TASK DETAILS:
Could you retype, character for character, only the lines of the entries below that begin at the line containing "This screenshot has height=840, width=1450." and stop after the line containing "The image size is (1529, 784). [x=159, y=70]"?

EXTRACTED DATA:
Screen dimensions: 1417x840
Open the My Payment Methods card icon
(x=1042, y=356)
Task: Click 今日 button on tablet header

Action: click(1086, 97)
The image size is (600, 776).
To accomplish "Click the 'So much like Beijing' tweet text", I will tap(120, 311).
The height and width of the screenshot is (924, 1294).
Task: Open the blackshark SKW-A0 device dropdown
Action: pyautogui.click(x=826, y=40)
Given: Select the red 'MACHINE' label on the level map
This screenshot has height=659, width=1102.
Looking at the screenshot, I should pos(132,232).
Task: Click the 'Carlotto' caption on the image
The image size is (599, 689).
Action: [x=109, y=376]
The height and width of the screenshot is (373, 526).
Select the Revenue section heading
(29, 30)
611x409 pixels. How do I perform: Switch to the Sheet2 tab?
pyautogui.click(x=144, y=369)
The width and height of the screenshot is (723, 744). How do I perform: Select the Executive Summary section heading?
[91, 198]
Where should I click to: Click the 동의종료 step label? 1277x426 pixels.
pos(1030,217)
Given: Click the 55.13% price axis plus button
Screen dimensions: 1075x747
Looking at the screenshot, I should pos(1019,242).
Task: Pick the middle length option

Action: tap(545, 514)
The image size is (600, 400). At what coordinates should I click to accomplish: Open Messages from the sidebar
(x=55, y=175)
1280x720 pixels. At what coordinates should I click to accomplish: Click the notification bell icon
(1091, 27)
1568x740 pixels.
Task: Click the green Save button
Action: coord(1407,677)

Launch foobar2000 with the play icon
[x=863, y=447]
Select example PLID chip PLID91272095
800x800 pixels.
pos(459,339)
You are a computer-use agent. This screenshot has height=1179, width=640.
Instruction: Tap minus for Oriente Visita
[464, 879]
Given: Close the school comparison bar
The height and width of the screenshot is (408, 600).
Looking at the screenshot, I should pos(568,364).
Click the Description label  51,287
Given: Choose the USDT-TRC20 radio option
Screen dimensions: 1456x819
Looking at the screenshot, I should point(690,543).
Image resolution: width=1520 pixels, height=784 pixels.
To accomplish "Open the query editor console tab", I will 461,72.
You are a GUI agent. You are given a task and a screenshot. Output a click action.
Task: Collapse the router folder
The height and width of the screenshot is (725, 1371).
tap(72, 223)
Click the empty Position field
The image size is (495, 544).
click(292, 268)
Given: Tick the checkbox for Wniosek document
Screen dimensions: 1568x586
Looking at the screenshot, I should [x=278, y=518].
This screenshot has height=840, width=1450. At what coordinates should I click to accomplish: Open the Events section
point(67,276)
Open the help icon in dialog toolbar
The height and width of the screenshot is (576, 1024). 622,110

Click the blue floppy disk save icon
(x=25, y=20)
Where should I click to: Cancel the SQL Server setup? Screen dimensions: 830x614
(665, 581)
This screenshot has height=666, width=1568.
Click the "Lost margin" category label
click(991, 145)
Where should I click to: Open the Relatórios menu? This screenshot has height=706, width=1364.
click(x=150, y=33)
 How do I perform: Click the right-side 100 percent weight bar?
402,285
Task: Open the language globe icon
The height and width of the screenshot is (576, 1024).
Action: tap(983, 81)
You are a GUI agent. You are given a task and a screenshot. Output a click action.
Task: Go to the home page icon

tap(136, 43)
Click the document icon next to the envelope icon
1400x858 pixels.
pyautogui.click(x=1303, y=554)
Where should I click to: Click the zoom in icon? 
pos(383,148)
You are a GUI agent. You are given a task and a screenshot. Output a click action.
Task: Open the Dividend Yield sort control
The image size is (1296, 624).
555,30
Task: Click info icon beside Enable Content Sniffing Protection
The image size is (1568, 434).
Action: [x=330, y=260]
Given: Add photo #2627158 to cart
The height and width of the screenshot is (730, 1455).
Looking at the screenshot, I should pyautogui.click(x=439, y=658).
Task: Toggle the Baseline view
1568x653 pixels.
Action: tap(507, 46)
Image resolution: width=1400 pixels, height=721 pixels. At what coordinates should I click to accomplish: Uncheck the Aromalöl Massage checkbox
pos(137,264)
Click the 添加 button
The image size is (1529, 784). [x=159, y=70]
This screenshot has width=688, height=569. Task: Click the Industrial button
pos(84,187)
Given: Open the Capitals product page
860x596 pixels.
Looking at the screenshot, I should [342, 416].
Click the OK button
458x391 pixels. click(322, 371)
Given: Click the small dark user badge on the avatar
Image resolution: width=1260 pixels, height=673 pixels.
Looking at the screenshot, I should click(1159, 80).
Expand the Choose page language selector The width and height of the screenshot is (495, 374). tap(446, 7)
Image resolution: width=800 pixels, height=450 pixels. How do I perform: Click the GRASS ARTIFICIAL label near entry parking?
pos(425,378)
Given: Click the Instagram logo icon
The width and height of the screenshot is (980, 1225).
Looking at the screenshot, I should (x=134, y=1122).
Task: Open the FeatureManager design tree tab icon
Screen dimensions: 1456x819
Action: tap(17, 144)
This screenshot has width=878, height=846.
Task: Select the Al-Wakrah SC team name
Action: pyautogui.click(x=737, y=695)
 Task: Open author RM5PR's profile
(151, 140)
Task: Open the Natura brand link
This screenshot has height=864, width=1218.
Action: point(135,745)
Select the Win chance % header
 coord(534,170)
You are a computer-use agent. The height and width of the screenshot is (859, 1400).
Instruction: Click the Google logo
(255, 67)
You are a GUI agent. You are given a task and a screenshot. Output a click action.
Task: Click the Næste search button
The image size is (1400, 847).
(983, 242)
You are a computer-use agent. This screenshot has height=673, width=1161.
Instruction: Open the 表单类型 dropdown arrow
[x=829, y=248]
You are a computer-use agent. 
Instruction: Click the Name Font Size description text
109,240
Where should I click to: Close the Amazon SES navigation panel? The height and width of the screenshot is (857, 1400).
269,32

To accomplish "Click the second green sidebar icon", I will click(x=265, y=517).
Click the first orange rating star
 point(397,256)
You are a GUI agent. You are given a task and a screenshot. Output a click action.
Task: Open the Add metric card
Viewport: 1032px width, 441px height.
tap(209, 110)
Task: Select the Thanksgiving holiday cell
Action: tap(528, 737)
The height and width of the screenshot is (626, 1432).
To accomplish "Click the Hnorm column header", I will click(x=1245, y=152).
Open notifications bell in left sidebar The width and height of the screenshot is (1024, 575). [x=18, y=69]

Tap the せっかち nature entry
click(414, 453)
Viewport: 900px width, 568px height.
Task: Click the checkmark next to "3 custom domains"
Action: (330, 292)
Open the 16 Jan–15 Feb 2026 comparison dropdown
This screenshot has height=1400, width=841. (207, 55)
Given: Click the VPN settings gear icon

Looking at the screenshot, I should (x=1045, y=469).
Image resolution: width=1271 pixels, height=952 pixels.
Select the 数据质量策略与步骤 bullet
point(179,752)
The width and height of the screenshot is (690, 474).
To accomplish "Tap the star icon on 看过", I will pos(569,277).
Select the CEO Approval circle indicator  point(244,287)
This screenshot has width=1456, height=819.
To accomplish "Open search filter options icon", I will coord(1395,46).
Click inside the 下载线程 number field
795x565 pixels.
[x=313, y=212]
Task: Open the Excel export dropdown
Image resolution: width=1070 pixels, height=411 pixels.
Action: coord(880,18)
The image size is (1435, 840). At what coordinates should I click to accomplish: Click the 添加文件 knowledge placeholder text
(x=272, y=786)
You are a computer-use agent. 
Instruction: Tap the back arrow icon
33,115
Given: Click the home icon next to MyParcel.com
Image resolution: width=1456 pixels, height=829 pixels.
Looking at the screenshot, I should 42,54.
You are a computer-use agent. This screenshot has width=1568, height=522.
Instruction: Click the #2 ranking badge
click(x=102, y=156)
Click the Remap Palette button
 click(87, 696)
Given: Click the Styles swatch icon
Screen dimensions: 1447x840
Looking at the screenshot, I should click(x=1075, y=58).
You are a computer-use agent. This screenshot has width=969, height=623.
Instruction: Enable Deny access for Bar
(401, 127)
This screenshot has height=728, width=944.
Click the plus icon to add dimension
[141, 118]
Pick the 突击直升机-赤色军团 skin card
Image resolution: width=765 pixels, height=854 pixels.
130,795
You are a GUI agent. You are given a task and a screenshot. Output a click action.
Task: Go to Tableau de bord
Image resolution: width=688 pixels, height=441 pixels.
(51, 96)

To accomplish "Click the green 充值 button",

THE COMPLETED TASK:
This screenshot has height=840, width=1450. At what coordinates should I click to accomplish: Open the Events section
point(67,276)
Open the help icon in dialog toolbar
The height and width of the screenshot is (576, 1024). 622,110

Click the blue floppy disk save icon
(x=25, y=20)
Where should I click to: Cancel the SQL Server setup? Screen dimensions: 830x614
(665, 581)
This screenshot has height=666, width=1568.
Click the "Lost margin" category label
click(991, 145)
Where should I click to: Open the Relatórios menu? This screenshot has height=706, width=1364.
click(x=150, y=33)
 How do I perform: Click the right-side 100 percent weight bar?
402,285
Task: Open the language globe icon
The height and width of the screenshot is (576, 1024).
Action: tap(983, 81)
You are a GUI agent. You are given a task and a screenshot. Output a click action.
Task: Go to the home page icon

tap(136, 43)
Click the document icon next to the envelope icon
1400x858 pixels.
pyautogui.click(x=1303, y=554)
Where should I click to: Click the zoom in icon? 
pos(383,148)
You are a GUI agent. You are given a task and a screenshot. Output a click action.
Task: Open the Dividend Yield sort control
The image size is (1296, 624).
555,30
Task: Click info icon beside Enable Content Sniffing Protection
The image size is (1568, 434).
Action: [x=330, y=260]
Given: Add photo #2627158 to cart
The height and width of the screenshot is (730, 1455).
Looking at the screenshot, I should pyautogui.click(x=439, y=658).
Task: Toggle the Baseline view
1568x653 pixels.
Action: tap(507, 46)
Image resolution: width=1400 pixels, height=721 pixels. At what coordinates should I click to accomplish: Uncheck the Aromalöl Massage checkbox
pos(137,264)
Click the 添加 button
The image size is (1529, 784). [x=159, y=70]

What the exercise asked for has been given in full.